[BEGIN Excerpt]

Does Vermont Really Have An Embezzlement Problem?
This month on Brave Little State, VPR’s people-powered journalism podcast, a question about embezzlement in Vermont — and a myth about stone walls and woodland fairies.
Brave Little State is a new monthly show where you ask the questions, you decide what VPR investigates and then you work with us to find the answers.
Our first question this month came from Shaun Obarski, of Winooski:
"What's with the high occurrence of embezzlement cases in Vermont?" - Shaun Obarski, Winooski
Shaun moved to Vermont about 10 years ago.
“And it seems almost monthly, you see a story on the news of, it tends to be a little old lady in some rural part of Vermont that is charged with embezzlement,” Shaun says. “It tends to be animal shelters, or some kind of community location, and it always just kind of struck me as odd.”
Shaun is from Toledo, Ohio, where he says violent crimes more frequently make the news.
“I wondered if it was due to slower news days in Vermont, so it gets pushed towards the top, or if there really is a higher occurrence in the state,” he says.
And that’s what we wondered too. Does Vermont really have a super high rate of embezzlement? And it turns out that just answering this simple question — how bad is it, really? — became its own, complicated story.
The Marquet Report
If you’re like Shaun, and you’ve read news stories about the prevalence of embezzlement in this state, you’ve probably seen a quote from a guy named Chris Marquet.
Marquet is a private investigator, and the CEO and founder of Marquet International, a security consulting firm. He’s also the author of the Marquet Report on Embezzlement, which takes stock of embezzlement crimes across the country.
The report has gotten a good amount of press in Vermont, because it frequently identifies our state as being the most “at risk” for big-ticket embezzlement. That’s thanks to a (complicated) trademarked equation called the "Embezzlement Propensity Factor."
“It’s a mathematical amalgam of different factors,” Marquet says. “One being the population of the state relative to the nation, together with the amount of loss in that state relative to the whole country. So you look at that one ratio and you're combining it with another ratio, which involves taking a look at the number of cases in the state compared the the United States as a whole, and using the total amount of losses compared to the whole as well. So you combine these factors together, and you get what I'm calling the 'Embezzlement Propensity Factor.'"
The Marquet Reports have assessed embezzlement crimes, annually, from 2008 to 2013 (the 2013 report was published in 2014). Chris Marquet says he hopes to release the next report in the next few months. In the years the report has covered, Vermont has been one of the five states most frequently ranked as being at a high risk for embezzlement, along with Florida, Missouri, Montana and Virginia.
“Vermont has one of the highest [Embezzlement Propensity Factors],” Marquet says. “It several years has topped the list. Others, it’s been in the top 10.”
Not great news for the Green Mountain State.
"Vermont has one of the highest [Embezzlement Propensity Factors]. It several years has topped the list. Others, it's been in the top 10." - Chris Marquet, author of the Marquet Report on Embezzlement
But remember, we’re talking about a ratio, not just the total number of cases, or the total money lost. In the 2013 report, Vermont came out as the most “at-risk” with seven embezzlement cases and over $2 million in losses. By comparison, New York had one of the highest overall losses from embezzlement — over $13 million — but one of the lowest embezzlement propensity factors, due to other numbers in the ratio.

[END Excerpt]
[BEGIN Information provided]

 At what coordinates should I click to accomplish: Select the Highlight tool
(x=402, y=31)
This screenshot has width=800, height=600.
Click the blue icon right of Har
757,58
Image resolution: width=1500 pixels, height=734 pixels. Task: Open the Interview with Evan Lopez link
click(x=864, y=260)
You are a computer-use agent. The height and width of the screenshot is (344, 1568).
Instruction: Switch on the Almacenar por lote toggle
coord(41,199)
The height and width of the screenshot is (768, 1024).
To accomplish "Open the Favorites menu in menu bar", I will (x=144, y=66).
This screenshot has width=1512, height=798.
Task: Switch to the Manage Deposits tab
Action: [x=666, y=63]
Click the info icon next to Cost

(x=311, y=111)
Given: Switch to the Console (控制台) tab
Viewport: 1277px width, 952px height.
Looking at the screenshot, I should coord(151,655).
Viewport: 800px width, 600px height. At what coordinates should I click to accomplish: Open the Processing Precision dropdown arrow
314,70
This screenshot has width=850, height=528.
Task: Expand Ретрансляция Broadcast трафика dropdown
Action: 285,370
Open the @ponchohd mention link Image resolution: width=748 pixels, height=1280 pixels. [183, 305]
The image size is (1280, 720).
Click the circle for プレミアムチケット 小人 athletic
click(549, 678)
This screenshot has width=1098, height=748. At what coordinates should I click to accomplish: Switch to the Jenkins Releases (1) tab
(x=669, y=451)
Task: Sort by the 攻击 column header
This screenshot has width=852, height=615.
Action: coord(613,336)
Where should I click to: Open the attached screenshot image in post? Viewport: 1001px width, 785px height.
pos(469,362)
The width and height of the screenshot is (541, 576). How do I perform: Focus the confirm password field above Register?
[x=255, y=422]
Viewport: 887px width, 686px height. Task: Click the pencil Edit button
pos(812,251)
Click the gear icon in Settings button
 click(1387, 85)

[END Information provided]

Task instructions –
(1) Reproduce the listing from the line containing "Where should I" through the end of the listing, replacing "gear" with "cog" and keeping everything else the same.
(2) Continue the article about embezzlement in Vermont from the point where it stops.

The replies –
(1)
Where should I click to: Open the attached screenshot image in post? Viewport: 1001px width, 785px height.
pos(469,362)
The width and height of the screenshot is (541, 576). How do I perform: Focus the confirm password field above Register?
[x=255, y=422]
Viewport: 887px width, 686px height. Task: Click the pencil Edit button
pos(812,251)
Click the cog icon in Settings button
 click(1387, 85)

(2)
But maybe you’re still thinking, "Wait, seven cases in Vermont? That’s it?" That’s it. Because the report only considers cases that involve $100,000 or more.
“It doesn’t take into account all the lesser embezzlement cases, and you can imagine, how many cases are going on where it’s $10,000, $5,000, $500? You know, small numbers,” Marquet says. “I think it’s staggering. So yes, we’re looking at the tip of the iceberg.”
Marquet’s findings have appeared in lots of local news stories, including on VPR. Marquet has talked to the University of Vermont's business school and the Vermont Government Finance Officers’ Association. In a way, he’s helped shape the story that Vermont tells itself about embezzlement.
But it turns out there’s a pretty high-ranking state official who is skeptical of his numbers.
“I have a problem with his methodology,” says Vermont State Auditor Doug Hoffer. “I've been a data guy for a long time. And you know, you can't do proper analysis without good data.”
As far as Doug Hoffer is concerned, Chris Marquet doesn’t have good data. Hoffer says only looking at cases above $100,000 doesn’t paint an accurate picture. Sure, including smaller cases could make Vermont’s numbers look worse — but of course the same goes for other states.
As for the Embezzlement Propensity Factor, Hoffer says any equation that relies on GDP and population puts smaller states at a disadvantage. He says it skews the numbers.
“GDP and population, we are so small. And in fact … I ran some numbers, because I was curious about what would happen if you changed the numbers for Vermont...”
Hoffer says that in Marquet's equation, a single large incident — such as the embezzlement of $1.6 million from the Hardwick Electric Department, which came came to light in 2011 — could catapult Vermont to the top of the rankings.
“It doesn’t matter what you do. If you use this formula, Vermont is always going to be in the top five or six,” Hoffer says.
"It doesn't matter what you do. If you use this [Embezzlement Propensity Factor] formula, Vermont is always going to be in the top five or six." - State Auditor Doug Hoffer
Chris Marquet disagrees.
“That's just not right, he says. “Because now you have less and less cases, those ratios are going to be lower. The number is going to go down … I’m trying to balance the two pieces: the number of cases, and the relative economic losses in the state.”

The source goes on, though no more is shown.